— Instruções da tarefa —
Devolva, sem nenhuma alteração, o trecho do texto fornecido que vai de "Levantei da rede" até "uma viagem agradável.".

— Texto fornecido —
__________________________________________________
Levantei da rede assim que o galo começou a cantar no terreiro. Loy, cuidadosamente, já passava o café na cozinha antes, de ir tirar o leite. Tomei um banho gelado para despertar o corpo, estava mais gelado do que gostaria. Na cozinha, a esposa do Loy fritava uns bodos em banha de porco para completar o café.
Ainda no Cumaru, paramos na casa do Zé, seu Beca, pai dele, que outrora morava ali naquela colocação, estava por lá. Conheci seu Beca anos atrás, quando trabalhei no CTA. Dona Celita me reconheceu quando viu e perguntou como estavam os amigos de anos. Toda a família já estava arrumada para ir na santa. Nos ofereceram café e oferecemos carona no carro. Ir de moto, naquela localidade, na poeira, não é uma viagem agradável.
__________________________________________________
Entradas de dados coletadas:
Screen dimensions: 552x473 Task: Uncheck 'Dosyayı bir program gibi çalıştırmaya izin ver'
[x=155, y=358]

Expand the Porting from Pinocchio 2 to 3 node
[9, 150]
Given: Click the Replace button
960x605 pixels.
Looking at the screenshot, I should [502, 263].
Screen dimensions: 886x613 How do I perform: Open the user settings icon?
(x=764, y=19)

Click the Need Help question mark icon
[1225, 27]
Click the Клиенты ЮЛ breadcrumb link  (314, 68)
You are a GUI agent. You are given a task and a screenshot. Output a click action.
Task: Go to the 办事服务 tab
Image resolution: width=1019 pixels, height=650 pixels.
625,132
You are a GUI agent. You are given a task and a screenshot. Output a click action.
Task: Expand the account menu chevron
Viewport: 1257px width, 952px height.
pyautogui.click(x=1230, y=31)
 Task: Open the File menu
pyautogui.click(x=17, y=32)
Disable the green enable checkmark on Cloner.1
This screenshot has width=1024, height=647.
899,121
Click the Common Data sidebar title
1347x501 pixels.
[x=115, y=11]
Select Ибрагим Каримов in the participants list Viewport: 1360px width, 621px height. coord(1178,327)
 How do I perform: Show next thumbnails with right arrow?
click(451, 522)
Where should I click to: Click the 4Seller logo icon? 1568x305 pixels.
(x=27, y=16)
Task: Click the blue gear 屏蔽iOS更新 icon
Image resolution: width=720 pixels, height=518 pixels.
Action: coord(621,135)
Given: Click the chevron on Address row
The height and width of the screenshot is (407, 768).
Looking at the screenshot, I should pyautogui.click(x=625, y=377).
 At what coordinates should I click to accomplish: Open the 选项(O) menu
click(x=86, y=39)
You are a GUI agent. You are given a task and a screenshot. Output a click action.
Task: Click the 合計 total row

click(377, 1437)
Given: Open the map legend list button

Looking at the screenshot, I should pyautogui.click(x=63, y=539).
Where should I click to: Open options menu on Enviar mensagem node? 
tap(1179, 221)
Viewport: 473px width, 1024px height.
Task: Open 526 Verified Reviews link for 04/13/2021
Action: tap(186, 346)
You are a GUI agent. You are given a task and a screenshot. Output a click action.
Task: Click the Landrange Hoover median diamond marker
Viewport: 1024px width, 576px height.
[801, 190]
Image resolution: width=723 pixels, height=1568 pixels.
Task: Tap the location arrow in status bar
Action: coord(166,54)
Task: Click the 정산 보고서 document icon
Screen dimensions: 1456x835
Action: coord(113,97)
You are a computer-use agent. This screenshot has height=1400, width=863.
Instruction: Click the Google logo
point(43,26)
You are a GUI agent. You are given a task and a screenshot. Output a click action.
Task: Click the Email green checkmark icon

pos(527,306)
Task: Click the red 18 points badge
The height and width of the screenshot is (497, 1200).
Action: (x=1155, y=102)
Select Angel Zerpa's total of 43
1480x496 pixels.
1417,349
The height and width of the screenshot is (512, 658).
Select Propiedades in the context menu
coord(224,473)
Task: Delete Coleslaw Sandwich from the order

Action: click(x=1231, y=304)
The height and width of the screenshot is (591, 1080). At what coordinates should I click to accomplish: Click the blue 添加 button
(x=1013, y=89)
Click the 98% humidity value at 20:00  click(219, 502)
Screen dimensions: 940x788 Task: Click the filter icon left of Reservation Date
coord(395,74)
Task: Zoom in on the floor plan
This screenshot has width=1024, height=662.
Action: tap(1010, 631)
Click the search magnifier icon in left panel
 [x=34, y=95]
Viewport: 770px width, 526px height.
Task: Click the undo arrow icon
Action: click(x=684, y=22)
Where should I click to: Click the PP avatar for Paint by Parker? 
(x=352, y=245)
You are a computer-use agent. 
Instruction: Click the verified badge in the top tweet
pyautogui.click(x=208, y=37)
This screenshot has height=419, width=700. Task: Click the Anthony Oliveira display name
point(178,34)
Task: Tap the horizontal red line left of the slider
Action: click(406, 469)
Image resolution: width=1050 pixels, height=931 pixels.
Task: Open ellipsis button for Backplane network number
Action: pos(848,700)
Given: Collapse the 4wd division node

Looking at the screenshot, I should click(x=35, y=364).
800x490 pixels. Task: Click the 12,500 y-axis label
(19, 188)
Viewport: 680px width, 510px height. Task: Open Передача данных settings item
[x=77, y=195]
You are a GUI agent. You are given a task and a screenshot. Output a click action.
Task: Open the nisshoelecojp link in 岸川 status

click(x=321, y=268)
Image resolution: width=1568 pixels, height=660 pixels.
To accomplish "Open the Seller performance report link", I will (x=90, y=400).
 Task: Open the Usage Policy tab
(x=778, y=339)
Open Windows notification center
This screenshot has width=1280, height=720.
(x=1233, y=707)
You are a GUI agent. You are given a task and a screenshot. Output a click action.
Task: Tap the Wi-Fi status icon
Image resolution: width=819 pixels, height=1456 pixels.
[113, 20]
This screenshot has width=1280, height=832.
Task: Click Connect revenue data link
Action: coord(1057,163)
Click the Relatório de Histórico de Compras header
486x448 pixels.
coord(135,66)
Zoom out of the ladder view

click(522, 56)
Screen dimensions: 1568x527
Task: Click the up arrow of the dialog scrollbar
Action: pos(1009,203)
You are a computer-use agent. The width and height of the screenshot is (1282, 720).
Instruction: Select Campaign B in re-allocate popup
__________________________________________________
— Sua solução —
Levantei da rede assim que o galo começou a cantar no terreiro. Loy, cuidadosamente, já passava o café na cozinha antes, de ir tirar o leite. Tomei um banho gelado para despertar o corpo, estava mais gelado do que gostaria. Na cozinha, a esposa do Loy fritava uns bodos em banha de porco para completar o café.
Ainda no Cumaru, paramos na casa do Zé, seu Beca, pai dele, que outrora morava ali naquela colocação, estava por lá. Conheci seu Beca anos atrás, quando trabalhei no CTA. Dona Celita me reconheceu quando viu e perguntou como estavam os amigos de anos. Toda a família já estava arrumada para ir na santa. Nos ofereceram café e oferecemos carona no carro. Ir de moto, naquela localidade, na poeira, não é uma viagem agradável.